PHAGO-Radar zeigt stabiles erstes Quartal - sechs Indikationsgruppen unter Beobachtung
Österreichs Arzneimittel-Vollgroßhandel sieht trotz Nahost-Krieg keine akuten Versorgungsengpässe. Sechs Medikamentengruppen stehen jedoch unter Beobachtung.
Die PHAGO (Pharmazeutischer Großhandel Österreich) meldet keine Auswirkungen des Iran-Kriegs auf die Verfügbarkeit von Arzneimitteln oder Medizinprodukten.
Aufgrund der Anfälligkeit der Lieferketten durch den Krieg im Nahen Osten monitoren die österreichischen Arzneimittel-Vollgroßhändler diesen Bereich. In den 23 Arzneimittellagern der PHAGO-Mitglieder werden 12 Millionen Packungen bevorratet.
Nach Warnungen aus Deutschland, dass medizinische Schutzausrüstung, insbesondere Schutzhandschuhe, wegen der Eskalation am Persischen Golf knapp werden könne, monitoren die PHAGO-Vollgroßhändler diesen Bereich zusätzlich.
Auf dem Arzneimittel-Radar der PHAGO-Vollgroßhändler zeigt sich mit Ende des ersten Quartals 2026 gegenüber dem Vorjahr, dass sich der Anteil der als lieferkritisch eingestuften Arzneimittel in den meisten Indikationsgebieten verbessert hat.
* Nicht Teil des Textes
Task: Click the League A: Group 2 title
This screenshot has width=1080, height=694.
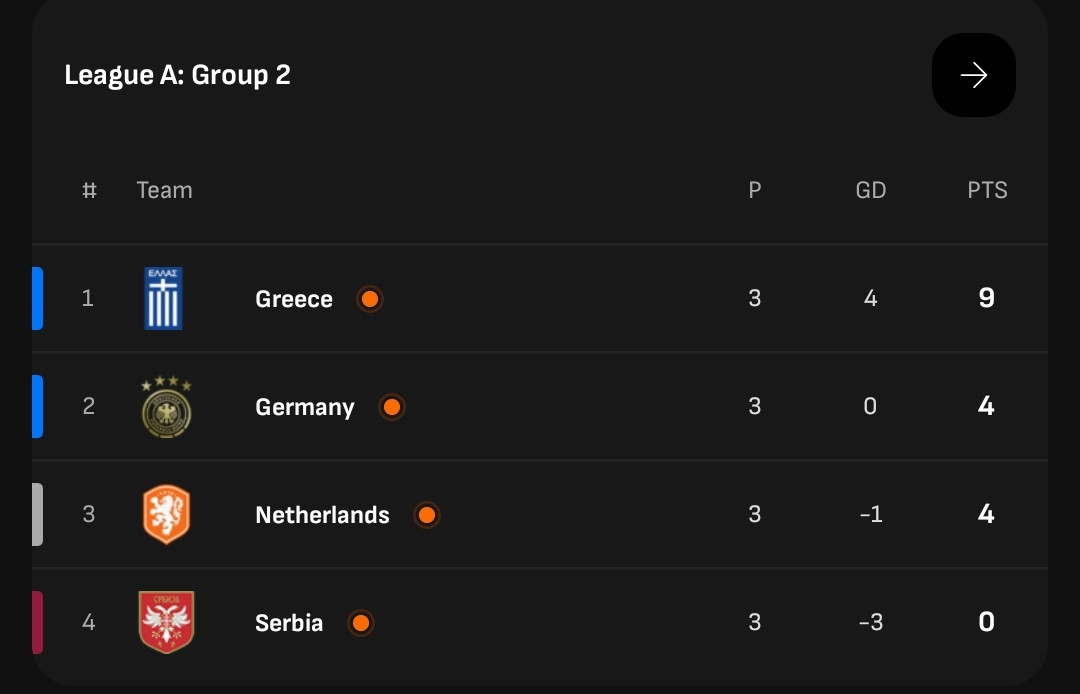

Etwa 94 Prozent aller Herz/Kreislaufmedikamente sind problemlos erhältlich; auch fast alle Antibiotika und Antirheumatika sind verfügbar.
Im Fokus haben die Vollgroßhändler derzeit folgende Indikationsgruppen:
Der Nachschub bei blutstillenden Arzneimitteln droht zu stocken.
Ein Viertel aller Augentropfen wird weiterhin als lieferkritisch eingestuft.
Bei Insulin und oralen Antidiabetika sind es über 40%.
Einzelne Schlaf- und Beruhigungsmittel sind unter Beobachtung.
Arzneimittel für Pankreatitis müssen kontingentiert ausgeliefert werden, damit es aufgrund bestehender Engpässe zu einer sachgerechten Aufteilung kommt.
Ebenso einzelne Hormonersatztherapien.